PROVIDED INFORMATION:
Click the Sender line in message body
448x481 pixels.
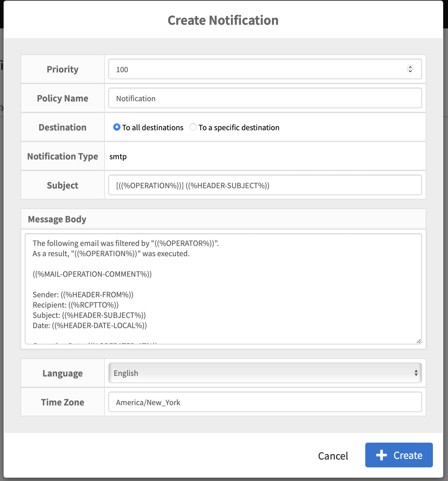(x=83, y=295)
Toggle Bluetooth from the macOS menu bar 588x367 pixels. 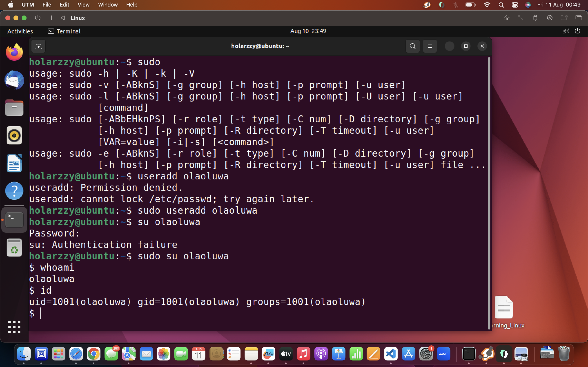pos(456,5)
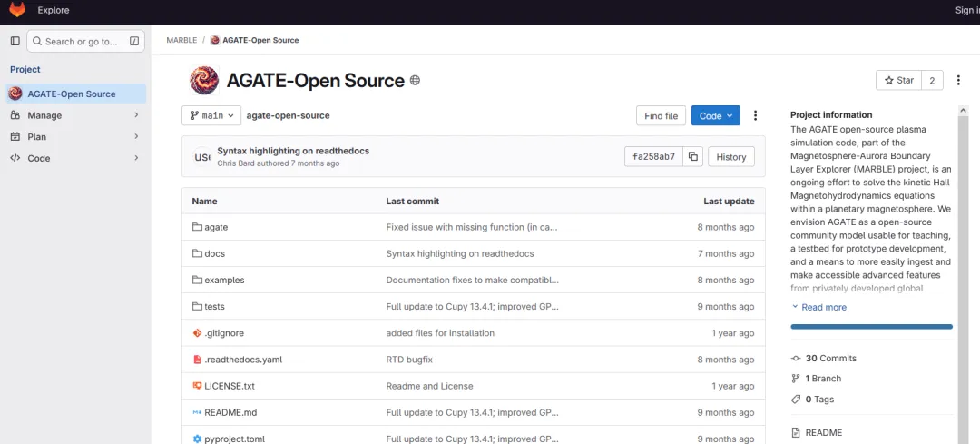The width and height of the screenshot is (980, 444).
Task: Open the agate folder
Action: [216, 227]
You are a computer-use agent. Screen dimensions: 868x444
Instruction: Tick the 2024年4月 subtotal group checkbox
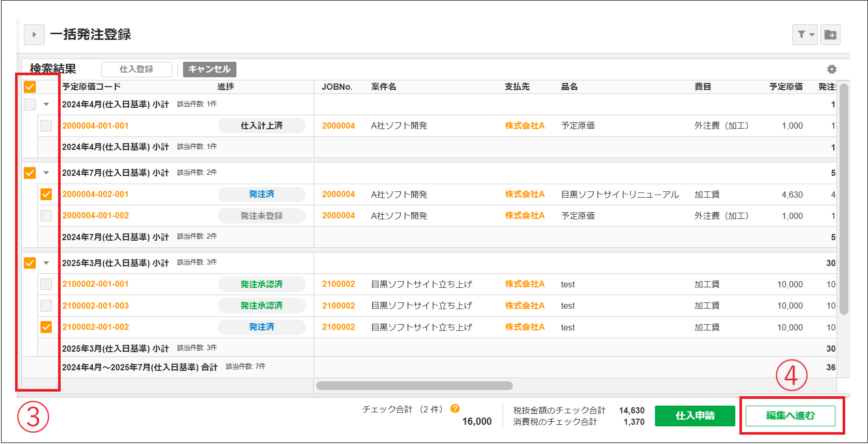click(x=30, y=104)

REQUIREMENT: Starting with the row that contains "You are a computer-use" and continuing through the end of the rows, reproduce every row, requests included, and shift each coordinate in the answers by adding 14. Leave the pictures out.

SOLUTION BELOW:
You are a computer-use agent. Screen dimensions: 868x444
Instruction: Tick the 2024年4月 subtotal group checkbox
click(x=44, y=118)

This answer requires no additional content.